## begin TEXT PASSAGE

# How to vacuum/siphon poop up without having to go fishing for shrimp later?



## Bunny (Oct 13, 2013)

I have some shrimp in my community tank where I have some very poopy fish (plecos). I siphon the sand about once a week but I always have to go fishing for shrimp in my wc bucket before I dump it.
Anyone have any ideas how to avoid the fishing? I do try to avoid sucking any up but it seems inevitable to me. Is fishing just a part of keeping shrimp in a community tank? 

Also, I'm planning to get a pre filter/screen for my filter - catching 30+ shrimp when cleaning the filter out is a very time consuming task. what screen is advised for an aquaclear 70? And does it significantly reduce the filter's flow/effectiveness? 

Sent from my SM-N900W8 using Tapatalk


----------



## 2wheelsx2 (Apr 21, 2010)

Bunny said:


> I have some shrimp in my community tank where I have some very poopy fish (plecos). I siphon the sand about once a week but I always have to go fishing for shrimp in my wc bucket before I dump it.
> Anyone have any ideas how to avoid the fishing? I do try to avoid sucking any up but it seems inevitable to me. Is fishing just a part of keeping shrimp in a community tank?
> 
> Also, I'm planning to get a pre filter/screen for my filter - catching 30+ shrimp when cleaning the filter out is a very time consuming task. what screen is advised for an aquaclear 70? And does it significantly reduce the filter's flow/effectiveness?


Short answer is yes, it's a part of life.

Sponge prefilter. To maintain flow you'll have to rinse it out every few days.


----------

## end TEXT PASSAGE
## begin DATA EXTRACT

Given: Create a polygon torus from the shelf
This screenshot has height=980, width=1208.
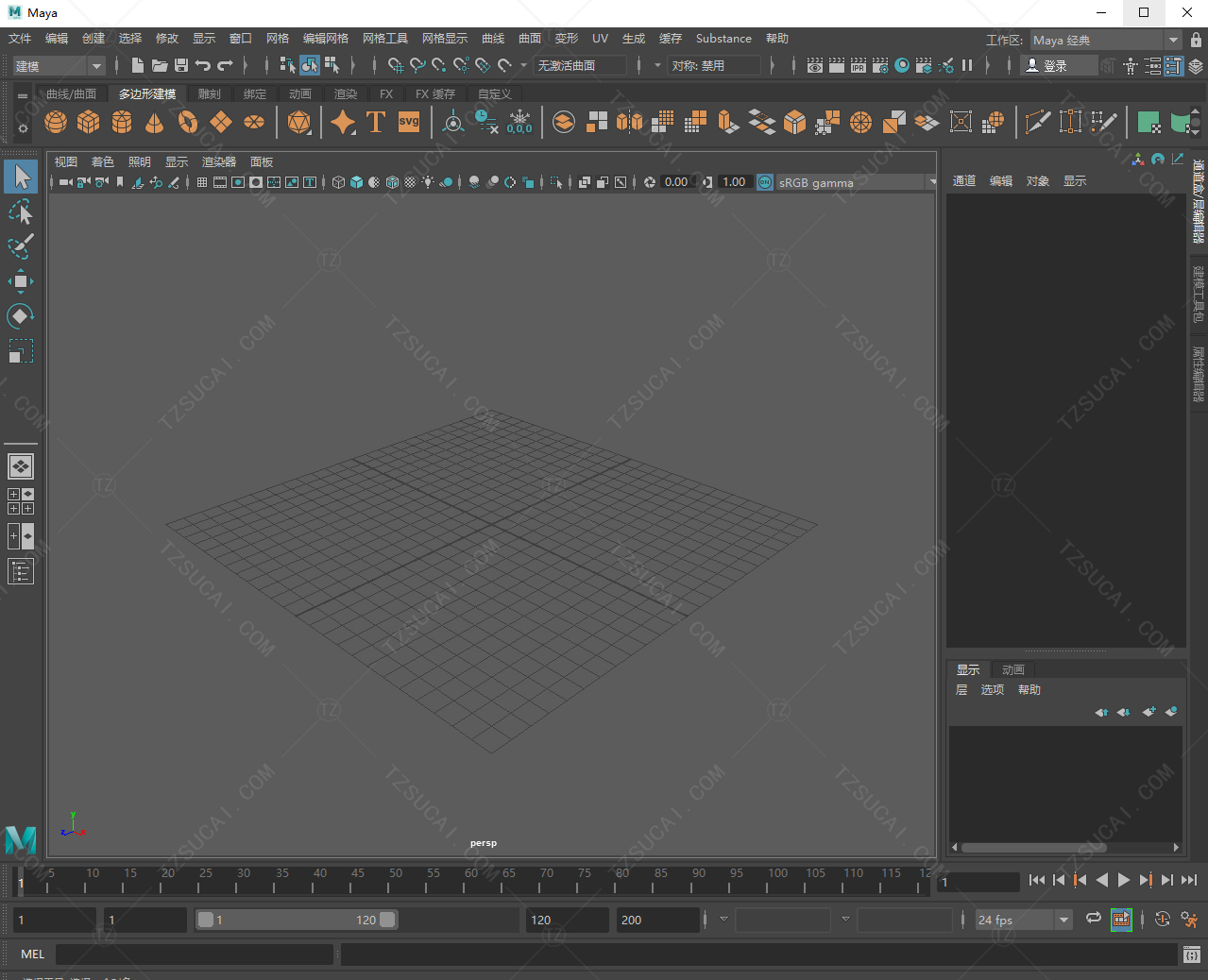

## end DATA EXTRACT

GIVEN PROBLEM 1: Using the shrimp-siphoning thread, decide whether each statement agrees with it. (a) Bunny siphons the sand about once a week. (b) The reply says the sponge prefilter needs rinsing about once a month. (c) Bunny asks which screen suits an aquaclear 70. Answer yes or no for each, quoting the words of the thread that decide it.
GIVEN PROBLEM 2: From the shrimp-siphoning thread, write out the passage that starts at the words "## 2wheelsx2 (Apr" and ends after "part of life.".
GIVEN PROBLEM 3: In the shrimp-siphoning thread, how many shrimp does Bunny say have to be caught when cleaning the filter out?

FINISHED ANSWER 1:
(a) Yes: "I siphon the sand about once a week"
(b) No: "To maintain flow you'll have to rinse it out every few days."
(c) Yes: "what screen is advised for an aquaclear 70?"

FINISHED ANSWER 2:
## 2wheelsx2 (Apr 21, 2010)

Bunny said:


> I have some shrimp in my community tank where I have some very poopy fish (plecos). I siphon the sand about once a week but I always have to go fishing for shrimp in my wc bucket before I dump it.
> Anyone have any ideas how to avoid the fishing? I do try to avoid sucking any up but it seems inevitable to me. Is fishing just a part of keeping shrimp in a community tank?
> 
> Also, I'm planning to get a pre filter/screen for my filter - catching 30+ shrimp when cleaning the filter out is a very time consuming task. what screen is advised for an aquaclear 70? And does it significantly reduce the filter's flow/effectiveness?


Short answer is yes, it's a part of life.

FINISHED ANSWER 3: Bunny says 30+ shrimp have to be caught.